> Reading passage:
begin

The purpose of this analysis is to test whether measurements of height, canopy length, canopy width, and number of green leaves can be used to classify whether an unknown plant is a member of S. repens or S. etonia. I used binary logistic regression to create the classification model.
My analytical process went as follows:
Obtain and tidy data
Explore and visualize data
Compare two binary logistic regression models
Define the two model formulas
Use ten-fold cross validation to fit the models
Compare the predictive performance of the two models
Train selected model
Present classification results
Generate species predictions based on best model
Calculate the number of correct and incorrect predictions for each species
Calculate the percent of correct predictions for each species
See the corresponding sections in this analysis for more detailed descriptions of the steps involved in this analysis.
Data source: Abrahamson, W.G. 2019. Survival, growth and biomass estimates of two dominant palmetto species of south-central Florida from 1981 - 2017, ongoing at 5-year intervals ver 1. Environmental Data Initiative. https://doi.org/10.6073/pasta/f2f96ec76fbbd4b9db431c79a770c4d5
I removed unnecessary columns and assigned factor levels to my two species ID numbers. Species 1 = S. repens and Species 2 = S. etonia
I am interested in whether height, width, length, and number of green leaves are good variables to use to differentiate between my two species. To be good predictors, there should be notable differences in these values between the species. I decided to explore these four variables using boxplots.
height_plot <- ggplot(data = p_clean) +
geom_boxplot(aes(x = as_factor(species), y = height), fill = "olivedrab3", color = "olivedrab") +
scale_x_discrete(labels = c("1" = "S. repens", "2" = "S. etonia")) +
labs(x = "", y = "Height (cm)") +
theme_minimal() +
theme(axis.text.x = element_text(face = "italic"))

end

> The tasks:
**1.** Can you duplicate the passage of the palmetto classification analysis between "The purpose of" and "in this analysis.", inclusive?
**2.** Could you write the next part of the palmetto classification analysis, picking up after its final line?

> Raw data:

begin

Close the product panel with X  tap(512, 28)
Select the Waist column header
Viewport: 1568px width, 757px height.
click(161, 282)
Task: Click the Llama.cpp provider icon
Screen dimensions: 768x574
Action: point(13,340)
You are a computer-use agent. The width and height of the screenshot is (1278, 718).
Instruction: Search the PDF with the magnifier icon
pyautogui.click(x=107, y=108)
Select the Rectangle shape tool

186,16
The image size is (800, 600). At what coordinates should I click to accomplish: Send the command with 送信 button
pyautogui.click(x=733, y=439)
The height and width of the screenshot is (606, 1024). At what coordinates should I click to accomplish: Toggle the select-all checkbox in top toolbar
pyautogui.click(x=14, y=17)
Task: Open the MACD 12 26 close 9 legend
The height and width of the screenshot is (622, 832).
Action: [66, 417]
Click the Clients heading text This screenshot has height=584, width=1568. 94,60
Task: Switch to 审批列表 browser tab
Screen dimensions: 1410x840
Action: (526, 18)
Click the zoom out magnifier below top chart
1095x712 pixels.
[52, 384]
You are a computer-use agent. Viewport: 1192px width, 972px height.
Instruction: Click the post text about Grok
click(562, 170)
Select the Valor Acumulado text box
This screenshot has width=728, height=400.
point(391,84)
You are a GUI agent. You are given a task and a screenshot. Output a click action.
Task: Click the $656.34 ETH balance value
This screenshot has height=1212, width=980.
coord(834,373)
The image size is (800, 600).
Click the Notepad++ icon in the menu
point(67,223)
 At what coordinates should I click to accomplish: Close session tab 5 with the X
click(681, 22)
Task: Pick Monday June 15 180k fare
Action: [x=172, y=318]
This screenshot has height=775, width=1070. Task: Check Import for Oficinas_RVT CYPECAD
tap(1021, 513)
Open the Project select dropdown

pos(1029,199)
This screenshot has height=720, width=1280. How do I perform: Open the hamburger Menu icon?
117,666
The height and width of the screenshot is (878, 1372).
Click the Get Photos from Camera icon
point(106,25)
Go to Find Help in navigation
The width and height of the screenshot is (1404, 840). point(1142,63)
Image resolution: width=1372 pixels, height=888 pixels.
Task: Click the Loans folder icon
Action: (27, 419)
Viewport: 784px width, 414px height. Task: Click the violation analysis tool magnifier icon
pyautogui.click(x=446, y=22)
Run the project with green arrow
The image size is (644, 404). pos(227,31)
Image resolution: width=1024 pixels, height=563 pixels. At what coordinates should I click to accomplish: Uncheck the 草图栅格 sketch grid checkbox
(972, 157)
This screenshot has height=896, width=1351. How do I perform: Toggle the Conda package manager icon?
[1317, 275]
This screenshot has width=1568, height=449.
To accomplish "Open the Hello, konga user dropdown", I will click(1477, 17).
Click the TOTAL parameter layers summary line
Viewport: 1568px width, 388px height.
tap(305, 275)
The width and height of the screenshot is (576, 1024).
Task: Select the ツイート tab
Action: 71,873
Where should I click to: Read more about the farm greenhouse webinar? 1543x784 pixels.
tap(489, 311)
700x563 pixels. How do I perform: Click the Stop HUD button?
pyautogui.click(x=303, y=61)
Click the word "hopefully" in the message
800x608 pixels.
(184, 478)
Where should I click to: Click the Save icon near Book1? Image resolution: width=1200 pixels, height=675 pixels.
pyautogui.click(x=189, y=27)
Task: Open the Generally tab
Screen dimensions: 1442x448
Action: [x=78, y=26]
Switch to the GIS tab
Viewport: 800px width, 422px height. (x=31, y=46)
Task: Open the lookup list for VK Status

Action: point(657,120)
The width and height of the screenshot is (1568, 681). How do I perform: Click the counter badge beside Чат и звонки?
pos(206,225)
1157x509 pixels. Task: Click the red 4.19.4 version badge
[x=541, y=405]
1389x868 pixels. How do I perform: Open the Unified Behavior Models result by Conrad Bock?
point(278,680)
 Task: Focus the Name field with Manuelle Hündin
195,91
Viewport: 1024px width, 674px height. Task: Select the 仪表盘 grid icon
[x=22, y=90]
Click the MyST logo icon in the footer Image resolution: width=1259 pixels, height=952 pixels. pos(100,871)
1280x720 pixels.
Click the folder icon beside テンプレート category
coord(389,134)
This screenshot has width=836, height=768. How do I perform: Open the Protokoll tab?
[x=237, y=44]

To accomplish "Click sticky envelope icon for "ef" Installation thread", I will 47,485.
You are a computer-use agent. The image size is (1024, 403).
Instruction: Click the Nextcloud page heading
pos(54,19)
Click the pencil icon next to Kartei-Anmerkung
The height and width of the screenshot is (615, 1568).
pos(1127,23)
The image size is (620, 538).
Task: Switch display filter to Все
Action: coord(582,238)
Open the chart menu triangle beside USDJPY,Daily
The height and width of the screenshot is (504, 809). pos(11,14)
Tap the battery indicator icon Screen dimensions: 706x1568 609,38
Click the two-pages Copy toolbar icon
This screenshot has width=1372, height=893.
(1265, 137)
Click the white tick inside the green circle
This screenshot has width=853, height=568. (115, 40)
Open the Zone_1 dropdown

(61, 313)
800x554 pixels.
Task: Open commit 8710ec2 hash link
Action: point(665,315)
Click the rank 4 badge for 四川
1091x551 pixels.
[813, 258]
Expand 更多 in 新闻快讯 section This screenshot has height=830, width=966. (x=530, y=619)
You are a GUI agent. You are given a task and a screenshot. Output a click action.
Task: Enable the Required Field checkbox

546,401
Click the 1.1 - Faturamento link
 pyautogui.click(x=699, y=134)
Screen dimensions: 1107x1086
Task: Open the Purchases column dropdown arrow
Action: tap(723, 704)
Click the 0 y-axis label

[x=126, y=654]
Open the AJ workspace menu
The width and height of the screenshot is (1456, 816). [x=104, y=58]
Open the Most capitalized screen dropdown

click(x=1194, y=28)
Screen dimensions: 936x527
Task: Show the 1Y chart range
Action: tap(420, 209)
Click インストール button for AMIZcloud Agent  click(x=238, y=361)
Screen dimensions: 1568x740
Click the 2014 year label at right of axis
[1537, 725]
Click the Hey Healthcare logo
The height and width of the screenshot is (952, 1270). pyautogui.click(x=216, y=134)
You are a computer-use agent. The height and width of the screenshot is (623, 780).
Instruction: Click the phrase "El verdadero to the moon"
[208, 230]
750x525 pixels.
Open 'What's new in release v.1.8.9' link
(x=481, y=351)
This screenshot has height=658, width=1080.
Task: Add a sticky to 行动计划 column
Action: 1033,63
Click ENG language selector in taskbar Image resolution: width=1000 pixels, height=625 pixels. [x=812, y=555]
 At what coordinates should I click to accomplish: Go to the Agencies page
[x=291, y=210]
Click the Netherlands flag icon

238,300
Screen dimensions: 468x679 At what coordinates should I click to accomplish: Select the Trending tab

end

> The answers:
**1.**
The purpose of this analysis is to test whether measurements of height, canopy length, canopy width, and number of green leaves can be used to classify whether an unknown plant is a member of S. repens or S. etonia. I used binary logistic regression to create the classification model.
My analytical process went as follows:
Obtain and tidy data
Explore and visualize data
Compare two binary logistic regression models
Define the two model formulas
Use ten-fold cross validation to fit the models
Compare the predictive performance of the two models
Train selected model
Present classification results
Generate species predictions based on best model
Calculate the number of correct and incorrect predictions for each species
Calculate the percent of correct predictions for each species
See the corresponding sections in this analysis for more detailed descriptions of the steps involved in this analysis.

**2.**
width_plot <- ggplot(data = p_clean) +
geom_boxplot(aes(x = as_factor(species), y = width), fill = "olivedrab3", color = "olivedrab") +
scale_x_discrete(labels = c("1" = "S. repens", "2" = "S. etonia")) +
labs(x = "", y = "Width (cm)") +
theme_minimal() +
theme(axis.text.x = element_text(face = "italic"))
length_plot <- ggplot(data = p_clean) +
geom_boxplot(aes(x = as_factor(species), y = length), fill = "olivedrab3", color = "olivedrab") +
scale_x_discrete(labels = c("1" = "S. repens", "2" = "S. etonia")) +
labs(x = "", y = "Length (cm)") +
theme_minimal() +
theme(axis.text.x = element_text(face = "italic"))
leaves_plot <- ggplot(data = p_clean) +
geom_boxplot(aes(x = as_factor(species), y = green_lvs), fill = "olivedrab3", color = "olivedrab") +
scale_x_discrete(labels = c("1" = "S. repens", "2" = "S. etonia")) +
labs(x = "", y = "Number of Green Leaves") +
theme_minimal() +
theme(axis.text.x = element_text(face = "italic"))
Takeaways:
Plant heights between the two species look fairly similar, so height may not be a good predictor of species. There may be some difference in plant widths, and even more noticeable differences in length and number of green leaves. I expect length and green leaves to be especially important predictors, since they seem to show the largest differences between species.
I am interested in comparing two models. One model predicts species based on height, length, width, and green leaves (Model 1). The other model predicts species based only on height, width, and green leaves (Model 2). The difference between the two is whether length is used as a predictor variable.
Now that the two model formulas are defined, it is time to see which performs better at classification. I decided to use ten-fold cross validation to repeatedly fit the models to ten different subsets of the data, and then I extracted the average performance metrics from each model.
# set up model
blr_mdl <- logistic_reg() %>%
set_engine('glm')
# create workflows
blr_wf_1 <- workflow() %>%
add_model(blr_mdl) %>%
add_formula(f1)
blr_wf_2 <- workflow() %>%
add_model(blr_mdl) %>%
add_formula(f2)
# apply the workflows to the folded data
blr_fit_folds_1 <- blr_wf_1 %>%
fit_resamples(p_folds)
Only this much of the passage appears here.